Александр побледнел: в позапрошлом году Мария Николаевна при его содействии тайно обвенчалась со Строгановым, но Николаю Павловичу об этом не было известно. Этот брак подвергал Марию Николаевну настоящей опасности, если бы стал известен отцу – император вполне мог его расторгнуть, сослав Строганова и заточив дочь в монастырь.
– Англичане ведут против нас войну не только на полях сражений, но и в газетах, – Александр показал газету Николаю Павловичу. – В выражениях не стесняются: мы и варвары, и дикие московиты, и гунны, угрожающие Европе.
– Вот, вот!
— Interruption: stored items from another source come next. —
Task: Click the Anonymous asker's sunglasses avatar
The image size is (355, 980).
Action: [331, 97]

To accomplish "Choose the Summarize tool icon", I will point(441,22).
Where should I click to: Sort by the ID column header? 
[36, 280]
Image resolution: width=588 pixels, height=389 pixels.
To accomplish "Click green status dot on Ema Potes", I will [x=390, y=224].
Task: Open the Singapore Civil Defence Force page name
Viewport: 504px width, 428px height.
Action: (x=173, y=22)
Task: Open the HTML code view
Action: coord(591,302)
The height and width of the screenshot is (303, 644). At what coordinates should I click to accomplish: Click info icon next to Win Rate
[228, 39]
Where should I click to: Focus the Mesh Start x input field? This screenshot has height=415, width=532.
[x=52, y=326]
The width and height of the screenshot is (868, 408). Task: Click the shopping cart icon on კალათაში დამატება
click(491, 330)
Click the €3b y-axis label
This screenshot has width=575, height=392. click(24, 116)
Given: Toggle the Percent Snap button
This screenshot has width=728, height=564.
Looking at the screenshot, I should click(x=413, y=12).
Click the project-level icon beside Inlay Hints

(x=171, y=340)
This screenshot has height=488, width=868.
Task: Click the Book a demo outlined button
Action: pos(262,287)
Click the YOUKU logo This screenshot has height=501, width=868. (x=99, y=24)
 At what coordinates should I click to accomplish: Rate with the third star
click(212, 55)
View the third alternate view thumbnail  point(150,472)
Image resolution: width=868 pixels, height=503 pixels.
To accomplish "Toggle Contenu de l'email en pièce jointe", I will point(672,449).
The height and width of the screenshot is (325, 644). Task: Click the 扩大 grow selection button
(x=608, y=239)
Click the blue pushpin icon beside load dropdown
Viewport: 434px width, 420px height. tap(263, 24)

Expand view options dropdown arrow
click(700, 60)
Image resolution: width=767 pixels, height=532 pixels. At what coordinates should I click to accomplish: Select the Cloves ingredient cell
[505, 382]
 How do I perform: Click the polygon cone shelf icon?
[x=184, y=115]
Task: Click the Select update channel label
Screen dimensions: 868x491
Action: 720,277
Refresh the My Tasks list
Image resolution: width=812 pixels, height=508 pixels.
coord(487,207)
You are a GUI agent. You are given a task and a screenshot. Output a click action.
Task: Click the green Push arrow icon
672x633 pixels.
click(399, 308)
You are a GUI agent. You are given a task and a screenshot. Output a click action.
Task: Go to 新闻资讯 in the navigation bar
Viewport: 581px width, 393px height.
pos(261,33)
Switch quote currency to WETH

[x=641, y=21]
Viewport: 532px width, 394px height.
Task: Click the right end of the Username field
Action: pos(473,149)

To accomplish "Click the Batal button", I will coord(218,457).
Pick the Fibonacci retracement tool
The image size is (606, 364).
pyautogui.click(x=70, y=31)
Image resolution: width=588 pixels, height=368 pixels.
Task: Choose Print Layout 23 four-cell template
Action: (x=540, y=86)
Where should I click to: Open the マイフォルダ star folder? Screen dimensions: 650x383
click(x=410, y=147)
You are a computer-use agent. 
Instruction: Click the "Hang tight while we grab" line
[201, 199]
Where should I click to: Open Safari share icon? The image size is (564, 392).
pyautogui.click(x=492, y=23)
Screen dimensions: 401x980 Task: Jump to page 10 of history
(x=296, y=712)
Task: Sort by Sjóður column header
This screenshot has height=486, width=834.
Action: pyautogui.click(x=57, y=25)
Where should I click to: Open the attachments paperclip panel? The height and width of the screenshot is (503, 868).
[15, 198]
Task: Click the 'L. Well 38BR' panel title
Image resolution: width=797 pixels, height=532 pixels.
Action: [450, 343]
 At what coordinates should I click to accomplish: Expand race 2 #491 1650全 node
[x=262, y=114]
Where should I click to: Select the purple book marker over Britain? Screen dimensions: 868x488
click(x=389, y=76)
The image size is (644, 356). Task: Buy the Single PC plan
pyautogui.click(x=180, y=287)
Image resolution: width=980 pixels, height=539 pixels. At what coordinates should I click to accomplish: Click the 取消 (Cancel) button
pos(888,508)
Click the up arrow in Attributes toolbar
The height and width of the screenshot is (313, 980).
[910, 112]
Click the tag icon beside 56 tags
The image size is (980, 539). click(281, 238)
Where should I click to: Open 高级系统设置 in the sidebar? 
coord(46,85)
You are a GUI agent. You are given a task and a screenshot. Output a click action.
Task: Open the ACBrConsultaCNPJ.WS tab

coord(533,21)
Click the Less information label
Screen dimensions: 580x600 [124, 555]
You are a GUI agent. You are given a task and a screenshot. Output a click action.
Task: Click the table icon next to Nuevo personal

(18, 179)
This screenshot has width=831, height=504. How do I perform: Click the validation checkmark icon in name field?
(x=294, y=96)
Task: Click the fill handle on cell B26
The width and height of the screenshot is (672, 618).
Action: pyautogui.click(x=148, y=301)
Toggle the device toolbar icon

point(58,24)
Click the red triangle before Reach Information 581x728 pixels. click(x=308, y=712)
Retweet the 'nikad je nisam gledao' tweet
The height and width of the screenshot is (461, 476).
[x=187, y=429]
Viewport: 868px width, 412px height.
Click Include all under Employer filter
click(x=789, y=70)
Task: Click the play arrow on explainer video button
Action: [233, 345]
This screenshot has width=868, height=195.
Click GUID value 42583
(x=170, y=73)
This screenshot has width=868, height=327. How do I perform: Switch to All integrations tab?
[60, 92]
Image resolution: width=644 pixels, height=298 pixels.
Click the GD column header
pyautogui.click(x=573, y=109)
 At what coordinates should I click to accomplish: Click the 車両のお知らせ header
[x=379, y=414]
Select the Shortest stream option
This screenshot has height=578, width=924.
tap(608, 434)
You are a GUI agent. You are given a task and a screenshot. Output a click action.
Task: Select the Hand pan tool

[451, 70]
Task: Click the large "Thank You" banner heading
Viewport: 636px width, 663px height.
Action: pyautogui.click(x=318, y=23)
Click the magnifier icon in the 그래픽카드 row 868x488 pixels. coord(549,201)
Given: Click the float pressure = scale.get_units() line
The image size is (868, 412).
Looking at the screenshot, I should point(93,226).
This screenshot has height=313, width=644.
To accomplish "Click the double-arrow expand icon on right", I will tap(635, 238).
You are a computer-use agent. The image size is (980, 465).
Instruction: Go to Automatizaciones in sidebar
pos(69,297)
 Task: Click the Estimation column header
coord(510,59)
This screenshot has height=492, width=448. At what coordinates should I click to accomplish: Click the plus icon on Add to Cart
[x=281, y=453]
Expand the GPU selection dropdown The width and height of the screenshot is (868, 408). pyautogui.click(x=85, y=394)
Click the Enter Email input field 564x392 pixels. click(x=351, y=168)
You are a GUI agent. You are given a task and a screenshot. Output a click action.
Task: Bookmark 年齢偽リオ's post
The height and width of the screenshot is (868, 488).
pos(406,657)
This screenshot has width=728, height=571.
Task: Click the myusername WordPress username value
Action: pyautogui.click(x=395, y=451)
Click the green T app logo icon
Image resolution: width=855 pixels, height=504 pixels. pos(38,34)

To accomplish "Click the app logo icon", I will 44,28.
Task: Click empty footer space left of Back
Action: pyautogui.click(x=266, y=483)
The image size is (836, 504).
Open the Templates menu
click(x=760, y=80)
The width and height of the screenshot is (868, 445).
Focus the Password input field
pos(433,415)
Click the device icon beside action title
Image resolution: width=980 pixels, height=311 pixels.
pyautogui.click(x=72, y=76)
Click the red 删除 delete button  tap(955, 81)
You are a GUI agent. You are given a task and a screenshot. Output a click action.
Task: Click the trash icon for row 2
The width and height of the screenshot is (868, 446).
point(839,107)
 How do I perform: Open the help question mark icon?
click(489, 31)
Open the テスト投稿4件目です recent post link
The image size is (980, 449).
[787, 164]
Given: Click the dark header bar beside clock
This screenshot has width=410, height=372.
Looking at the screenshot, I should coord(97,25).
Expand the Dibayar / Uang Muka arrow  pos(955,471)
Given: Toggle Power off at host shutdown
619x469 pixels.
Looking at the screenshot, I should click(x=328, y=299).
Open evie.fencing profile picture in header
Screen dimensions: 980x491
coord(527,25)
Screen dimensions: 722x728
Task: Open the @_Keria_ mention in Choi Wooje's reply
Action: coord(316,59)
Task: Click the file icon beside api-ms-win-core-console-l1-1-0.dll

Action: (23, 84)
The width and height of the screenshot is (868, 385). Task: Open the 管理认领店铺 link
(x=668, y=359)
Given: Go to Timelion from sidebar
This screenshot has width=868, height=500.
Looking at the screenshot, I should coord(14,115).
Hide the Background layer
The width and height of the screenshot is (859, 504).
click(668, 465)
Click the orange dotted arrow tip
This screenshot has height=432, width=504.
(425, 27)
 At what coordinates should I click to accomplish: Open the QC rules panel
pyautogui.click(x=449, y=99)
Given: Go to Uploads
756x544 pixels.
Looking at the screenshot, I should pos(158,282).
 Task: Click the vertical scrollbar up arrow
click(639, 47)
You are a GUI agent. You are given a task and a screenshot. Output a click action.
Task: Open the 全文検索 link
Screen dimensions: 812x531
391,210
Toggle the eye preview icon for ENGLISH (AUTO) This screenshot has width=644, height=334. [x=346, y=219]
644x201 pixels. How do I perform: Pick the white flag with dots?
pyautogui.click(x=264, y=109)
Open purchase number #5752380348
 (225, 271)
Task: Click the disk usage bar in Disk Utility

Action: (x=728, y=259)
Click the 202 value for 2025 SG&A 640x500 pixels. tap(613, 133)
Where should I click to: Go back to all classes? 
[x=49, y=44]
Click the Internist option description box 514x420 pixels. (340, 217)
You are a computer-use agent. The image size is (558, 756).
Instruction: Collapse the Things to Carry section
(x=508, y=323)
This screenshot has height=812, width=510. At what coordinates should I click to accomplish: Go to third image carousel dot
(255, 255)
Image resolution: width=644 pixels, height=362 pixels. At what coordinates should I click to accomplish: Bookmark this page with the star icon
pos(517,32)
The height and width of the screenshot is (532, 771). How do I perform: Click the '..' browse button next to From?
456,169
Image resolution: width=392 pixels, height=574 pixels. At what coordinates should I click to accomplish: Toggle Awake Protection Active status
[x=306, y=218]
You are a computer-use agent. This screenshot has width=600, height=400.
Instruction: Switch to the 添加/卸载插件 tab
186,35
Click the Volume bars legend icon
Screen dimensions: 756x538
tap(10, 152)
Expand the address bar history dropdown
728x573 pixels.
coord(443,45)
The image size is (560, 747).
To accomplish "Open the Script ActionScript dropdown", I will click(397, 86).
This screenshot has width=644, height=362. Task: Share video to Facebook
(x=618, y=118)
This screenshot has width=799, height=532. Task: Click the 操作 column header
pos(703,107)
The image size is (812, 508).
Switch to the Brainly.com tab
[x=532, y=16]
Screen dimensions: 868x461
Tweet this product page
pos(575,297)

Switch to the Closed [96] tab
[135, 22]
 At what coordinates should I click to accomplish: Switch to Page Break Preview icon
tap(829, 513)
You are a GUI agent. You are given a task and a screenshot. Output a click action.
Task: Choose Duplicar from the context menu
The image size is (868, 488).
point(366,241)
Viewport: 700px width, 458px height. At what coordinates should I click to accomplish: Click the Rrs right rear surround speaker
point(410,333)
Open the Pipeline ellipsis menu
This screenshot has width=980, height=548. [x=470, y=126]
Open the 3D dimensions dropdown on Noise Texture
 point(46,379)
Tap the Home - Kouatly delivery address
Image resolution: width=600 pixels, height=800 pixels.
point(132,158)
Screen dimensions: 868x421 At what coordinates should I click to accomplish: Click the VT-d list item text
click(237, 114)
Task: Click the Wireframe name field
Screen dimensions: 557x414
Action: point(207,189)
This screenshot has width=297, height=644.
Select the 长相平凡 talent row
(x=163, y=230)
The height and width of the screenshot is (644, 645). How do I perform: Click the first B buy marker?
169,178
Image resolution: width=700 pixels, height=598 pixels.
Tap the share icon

А ты всё на них равняешься, – проворчал Николай Павлович. – Смотри, плохо кончится.
– Наши газеты тоже немало гадостей пишут про англичан – что же, всему верить? – возразила Мария Николаевна. – Газетчики подобны продажным женщинам – чего не сделают за деньги!
– Ты-то, конечно, знаешь, как ведут себя продажные женщины, – зло сказал Николай Павлович.
– Что за тема для разговора! – поморщилась Александра Фёдоровна. – Так хорошо сидим, в семейном кругу.
– Да, такой славный семейный вечер, – поддержала её Мария Александровна. – Тихий уютный дом, и свои семейные люди за столом – эту картину можно заказывать для художника.
Наступило молчание; Николай Павлович глубоко задумался о чем-то.
– Как обстоят дела во вверенных твоему попечению полках? – спросил он затем Александра. – Всё ли необходимое имеется?